The two groups are made up of 21 Bay Area county supervisors, mayors and other local leaders.
"It's basically for me a local control issue," Thorne explained. "ABAG tells us know how many houses we have to build, and the Regional Housing Needs Assessment numbers tell us how many houses we have to build and what income ranges we can afford.

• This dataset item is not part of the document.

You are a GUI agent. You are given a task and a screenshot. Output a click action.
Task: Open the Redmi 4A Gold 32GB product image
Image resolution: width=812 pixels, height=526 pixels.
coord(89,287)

Now MTC comes along and says, 'You're not going to get your transportation dollars unless you build them where we tell you to build them.'"
Several hundred people, many who boarded buses from Marin and Santa Clara counties, packed a Marriott ballroom to protest the plan, voicing concerns that it will bring overcrowded housing developments and will bypass local control over development.
Hundreds of attendees from groups such as Discontent with Plan Bay Area said they believe such a plan should be subject to a public vote and toted signs and chanted "Let us vote!" or "MTC, don't speak for me!"
"A lot of people not elected by anybody were making those decisions," Thorne noted.
According to the MTC, the plan is a "work in progress" that continues earlier efforts to "develop an efficient transportation network and grow in a financially and environmentally responsible way."
Created by several agencies including MTC and ABAG, Plan Bay Area comes up with blueprints for the region's nine counties to cut greenhouse gas emissions by 15% by the year 2040, as required under state Senate Bill 375. The plan also focuses on providing housing for all residents of all income levels near transportation hubs, according to MTC and ABAG officials.
"There are no easy solutions in this plan but ... this plan creates a way for the residents of the Bay Area to discuss our future openly," said ABAG Executive Director Ezra Rapport.
Some speakers praised the plan as it was originally presented, expressing hope that it will provide a wider variety of alternatives to congested Bay Area roadways and prevent the displacement of low-income residents as rents throughout the region soar.
Thorne said there were better alternatives to passing Plan Bay Area to achieve the same goals, for instance, through incentive-based programs.
"There's definitely a need in Pleasanton for additional workforce housing -- it just hasn't kept up with the number of jobs available," Thorne said. "But the people who live in the communities should have more of a say in what happens."
Thursday night's vote came at the end of a three-year planning process involving the MTC, ABAG, the Bay Area Air Quality Management District, the Bay Conservation and Development Commission and local communities and agencies.
A meeting in Dublin in January 2012 drew about 20 vociferous protesters, who carried signs demanding "local control" and "social justice."